(Task brief): Revise the items below so that every "GUI agent" becomes "screen agent", leaving everything else unchanged.

(Stored rows):
————

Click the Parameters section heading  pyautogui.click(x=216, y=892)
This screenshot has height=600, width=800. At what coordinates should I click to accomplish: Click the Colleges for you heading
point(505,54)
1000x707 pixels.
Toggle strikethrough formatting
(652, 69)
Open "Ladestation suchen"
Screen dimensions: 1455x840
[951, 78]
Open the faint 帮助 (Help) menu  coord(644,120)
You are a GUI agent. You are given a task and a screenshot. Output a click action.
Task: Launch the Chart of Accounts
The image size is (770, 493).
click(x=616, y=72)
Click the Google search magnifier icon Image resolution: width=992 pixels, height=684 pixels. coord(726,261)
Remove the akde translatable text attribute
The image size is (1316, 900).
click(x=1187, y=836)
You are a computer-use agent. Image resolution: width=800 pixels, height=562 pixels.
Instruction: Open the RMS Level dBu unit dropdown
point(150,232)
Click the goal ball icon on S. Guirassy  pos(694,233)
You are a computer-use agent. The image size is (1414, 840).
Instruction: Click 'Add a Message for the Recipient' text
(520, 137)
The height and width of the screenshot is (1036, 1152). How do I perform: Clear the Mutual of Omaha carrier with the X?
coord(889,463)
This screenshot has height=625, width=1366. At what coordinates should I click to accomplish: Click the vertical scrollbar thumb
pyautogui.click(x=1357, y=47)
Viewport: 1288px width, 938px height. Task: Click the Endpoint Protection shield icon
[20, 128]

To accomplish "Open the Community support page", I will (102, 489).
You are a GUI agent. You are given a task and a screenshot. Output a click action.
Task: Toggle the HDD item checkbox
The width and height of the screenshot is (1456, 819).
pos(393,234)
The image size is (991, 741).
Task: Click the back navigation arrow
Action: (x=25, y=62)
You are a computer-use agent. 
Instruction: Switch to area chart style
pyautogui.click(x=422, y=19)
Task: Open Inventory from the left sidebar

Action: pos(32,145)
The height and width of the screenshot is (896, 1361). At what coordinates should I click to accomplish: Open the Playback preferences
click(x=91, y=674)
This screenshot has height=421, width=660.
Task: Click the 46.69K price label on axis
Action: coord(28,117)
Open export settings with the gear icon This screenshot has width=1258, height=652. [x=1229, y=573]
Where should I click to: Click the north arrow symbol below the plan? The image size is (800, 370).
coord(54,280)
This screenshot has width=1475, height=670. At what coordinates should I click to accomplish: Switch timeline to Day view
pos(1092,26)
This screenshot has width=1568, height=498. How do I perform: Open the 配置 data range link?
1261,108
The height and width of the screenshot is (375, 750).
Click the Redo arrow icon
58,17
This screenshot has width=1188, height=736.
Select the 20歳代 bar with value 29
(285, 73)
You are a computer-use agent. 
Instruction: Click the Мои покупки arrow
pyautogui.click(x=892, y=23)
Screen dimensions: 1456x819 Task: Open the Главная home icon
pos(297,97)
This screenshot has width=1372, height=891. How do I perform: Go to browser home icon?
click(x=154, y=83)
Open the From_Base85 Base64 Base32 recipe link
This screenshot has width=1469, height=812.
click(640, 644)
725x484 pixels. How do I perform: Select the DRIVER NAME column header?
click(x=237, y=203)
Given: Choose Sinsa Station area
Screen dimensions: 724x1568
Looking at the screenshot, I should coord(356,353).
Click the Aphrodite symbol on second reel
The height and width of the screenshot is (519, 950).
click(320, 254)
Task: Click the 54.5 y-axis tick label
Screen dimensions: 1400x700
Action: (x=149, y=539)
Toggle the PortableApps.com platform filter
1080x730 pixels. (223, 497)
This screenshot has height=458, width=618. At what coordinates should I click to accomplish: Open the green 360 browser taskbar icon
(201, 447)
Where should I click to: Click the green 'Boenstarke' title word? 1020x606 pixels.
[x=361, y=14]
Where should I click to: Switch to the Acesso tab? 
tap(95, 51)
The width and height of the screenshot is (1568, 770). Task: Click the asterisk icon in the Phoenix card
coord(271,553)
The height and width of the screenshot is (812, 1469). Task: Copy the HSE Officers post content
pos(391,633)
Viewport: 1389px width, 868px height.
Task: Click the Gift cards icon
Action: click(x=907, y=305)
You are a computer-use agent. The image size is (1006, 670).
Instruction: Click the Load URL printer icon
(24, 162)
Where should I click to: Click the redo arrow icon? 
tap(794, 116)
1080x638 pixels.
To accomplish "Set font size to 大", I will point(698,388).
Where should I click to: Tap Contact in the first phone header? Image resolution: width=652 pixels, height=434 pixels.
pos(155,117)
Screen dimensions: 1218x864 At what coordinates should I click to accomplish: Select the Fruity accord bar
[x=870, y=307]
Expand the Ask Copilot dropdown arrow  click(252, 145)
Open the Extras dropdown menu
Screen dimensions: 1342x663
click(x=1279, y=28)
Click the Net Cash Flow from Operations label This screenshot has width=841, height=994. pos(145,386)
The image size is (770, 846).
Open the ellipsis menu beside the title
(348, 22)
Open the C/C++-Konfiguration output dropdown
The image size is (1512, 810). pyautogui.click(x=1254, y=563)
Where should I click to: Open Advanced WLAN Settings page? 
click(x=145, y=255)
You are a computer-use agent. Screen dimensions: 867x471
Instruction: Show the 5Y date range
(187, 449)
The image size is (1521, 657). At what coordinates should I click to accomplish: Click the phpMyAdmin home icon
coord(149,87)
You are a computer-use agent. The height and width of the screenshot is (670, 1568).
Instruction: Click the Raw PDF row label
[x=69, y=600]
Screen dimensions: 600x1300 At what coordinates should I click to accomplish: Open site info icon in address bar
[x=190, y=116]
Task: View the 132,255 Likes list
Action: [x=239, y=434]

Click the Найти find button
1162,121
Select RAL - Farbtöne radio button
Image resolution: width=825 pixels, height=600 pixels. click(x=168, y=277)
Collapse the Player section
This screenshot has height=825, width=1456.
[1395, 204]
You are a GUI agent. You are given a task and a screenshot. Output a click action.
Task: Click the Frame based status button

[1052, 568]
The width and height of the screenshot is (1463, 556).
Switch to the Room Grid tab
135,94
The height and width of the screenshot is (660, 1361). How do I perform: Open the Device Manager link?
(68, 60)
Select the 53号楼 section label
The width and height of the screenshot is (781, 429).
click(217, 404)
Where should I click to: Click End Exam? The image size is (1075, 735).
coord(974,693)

————

(Response to the exercise):
Click the Parameters section heading  pyautogui.click(x=216, y=892)
This screenshot has height=600, width=800. At what coordinates should I click to accomplish: Click the Colleges for you heading
point(505,54)
1000x707 pixels.
Toggle strikethrough formatting
(652, 69)
Open "Ladestation suchen"
Screen dimensions: 1455x840
[951, 78]
Open the faint 帮助 (Help) menu  coord(644,120)
You are a screen agent. You are given a task and a screenshot. Output a click action.
Task: Launch the Chart of Accounts
The image size is (770, 493).
click(x=616, y=72)
Click the Google search magnifier icon Image resolution: width=992 pixels, height=684 pixels. coord(726,261)
Remove the akde translatable text attribute
The image size is (1316, 900).
click(x=1187, y=836)
You are a computer-use agent. Image resolution: width=800 pixels, height=562 pixels.
Instruction: Open the RMS Level dBu unit dropdown
point(150,232)
Click the goal ball icon on S. Guirassy  pos(694,233)
You are a computer-use agent. The image size is (1414, 840).
Instruction: Click 'Add a Message for the Recipient' text
(520, 137)
The height and width of the screenshot is (1036, 1152). How do I perform: Clear the Mutual of Omaha carrier with the X?
coord(889,463)
This screenshot has height=625, width=1366. At what coordinates should I click to accomplish: Click the vertical scrollbar thumb
pyautogui.click(x=1357, y=47)
Viewport: 1288px width, 938px height. Task: Click the Endpoint Protection shield icon
[20, 128]

To accomplish "Open the Community support page", I will (102, 489).
You are a screen agent. You are given a task and a screenshot. Output a click action.
Task: Toggle the HDD item checkbox
The width and height of the screenshot is (1456, 819).
pos(393,234)
The image size is (991, 741).
Task: Click the back navigation arrow
Action: (x=25, y=62)
You are a computer-use agent. 
Instruction: Switch to area chart style
pyautogui.click(x=422, y=19)
Task: Open Inventory from the left sidebar

Action: pos(32,145)
The height and width of the screenshot is (896, 1361). At what coordinates should I click to accomplish: Open the Playback preferences
click(x=91, y=674)
This screenshot has height=421, width=660.
Task: Click the 46.69K price label on axis
Action: coord(28,117)
Open export settings with the gear icon This screenshot has width=1258, height=652. [x=1229, y=573]
Where should I click to: Click the north arrow symbol below the plan? The image size is (800, 370).
coord(54,280)
This screenshot has width=1475, height=670. At what coordinates should I click to accomplish: Switch timeline to Day view
pos(1092,26)
This screenshot has width=1568, height=498. How do I perform: Open the 配置 data range link?
1261,108
The height and width of the screenshot is (375, 750).
Click the Redo arrow icon
58,17
This screenshot has width=1188, height=736.
Select the 20歳代 bar with value 29
(285, 73)
You are a computer-use agent. 
Instruction: Click the Мои покупки arrow
pyautogui.click(x=892, y=23)
Screen dimensions: 1456x819 Task: Open the Главная home icon
pos(297,97)
This screenshot has width=1372, height=891. How do I perform: Go to browser home icon?
click(x=154, y=83)
Open the From_Base85 Base64 Base32 recipe link
This screenshot has width=1469, height=812.
click(640, 644)
725x484 pixels. How do I perform: Select the DRIVER NAME column header?
click(x=237, y=203)
Given: Choose Sinsa Station area
Screen dimensions: 724x1568
Looking at the screenshot, I should coord(356,353).
Click the Aphrodite symbol on second reel
The height and width of the screenshot is (519, 950).
click(320, 254)
Task: Click the 54.5 y-axis tick label
Screen dimensions: 1400x700
Action: (x=149, y=539)
Toggle the PortableApps.com platform filter
1080x730 pixels. (223, 497)
This screenshot has height=458, width=618. At what coordinates should I click to accomplish: Open the green 360 browser taskbar icon
(201, 447)
Where should I click to: Click the green 'Boenstarke' title word? 1020x606 pixels.
[x=361, y=14]
Where should I click to: Switch to the Acesso tab? 
tap(95, 51)
The width and height of the screenshot is (1568, 770). Task: Click the asterisk icon in the Phoenix card
coord(271,553)
The height and width of the screenshot is (812, 1469). Task: Copy the HSE Officers post content
pos(391,633)
Viewport: 1389px width, 868px height.
Task: Click the Gift cards icon
Action: click(x=907, y=305)
You are a computer-use agent. The image size is (1006, 670).
Instruction: Click the Load URL printer icon
(24, 162)
Where should I click to: Click the redo arrow icon? 
tap(794, 116)
1080x638 pixels.
To accomplish "Set font size to 大", I will point(698,388).
Where should I click to: Tap Contact in the first phone header? Image resolution: width=652 pixels, height=434 pixels.
pos(155,117)
Screen dimensions: 1218x864 At what coordinates should I click to accomplish: Select the Fruity accord bar
[x=870, y=307]
Expand the Ask Copilot dropdown arrow  click(252, 145)
Open the Extras dropdown menu
Screen dimensions: 1342x663
click(x=1279, y=28)
Click the Net Cash Flow from Operations label This screenshot has width=841, height=994. pos(145,386)
The image size is (770, 846).
Open the ellipsis menu beside the title
(348, 22)
Open the C/C++-Konfiguration output dropdown
The image size is (1512, 810). pyautogui.click(x=1254, y=563)
Where should I click to: Open Advanced WLAN Settings page? 
click(x=145, y=255)
You are a computer-use agent. Screen dimensions: 867x471
Instruction: Show the 5Y date range
(187, 449)
The image size is (1521, 657). At what coordinates should I click to accomplish: Click the phpMyAdmin home icon
coord(149,87)
You are a computer-use agent. The height and width of the screenshot is (670, 1568).
Instruction: Click the Raw PDF row label
[x=69, y=600]
Screen dimensions: 600x1300 At what coordinates should I click to accomplish: Open site info icon in address bar
[x=190, y=116]
Task: View the 132,255 Likes list
Action: [x=239, y=434]

Click the Найти find button
1162,121
Select RAL - Farbtöne radio button
Image resolution: width=825 pixels, height=600 pixels. click(x=168, y=277)
Collapse the Player section
This screenshot has height=825, width=1456.
[1395, 204]
You are a screen agent. You are given a task and a screenshot. Output a click action.
Task: Click the Frame based status button

[1052, 568]
The width and height of the screenshot is (1463, 556).
Switch to the Room Grid tab
135,94
The height and width of the screenshot is (660, 1361). How do I perform: Open the Device Manager link?
(68, 60)
Select the 53号楼 section label
The width and height of the screenshot is (781, 429).
click(217, 404)
Where should I click to: Click End Exam? The image size is (1075, 735).
coord(974,693)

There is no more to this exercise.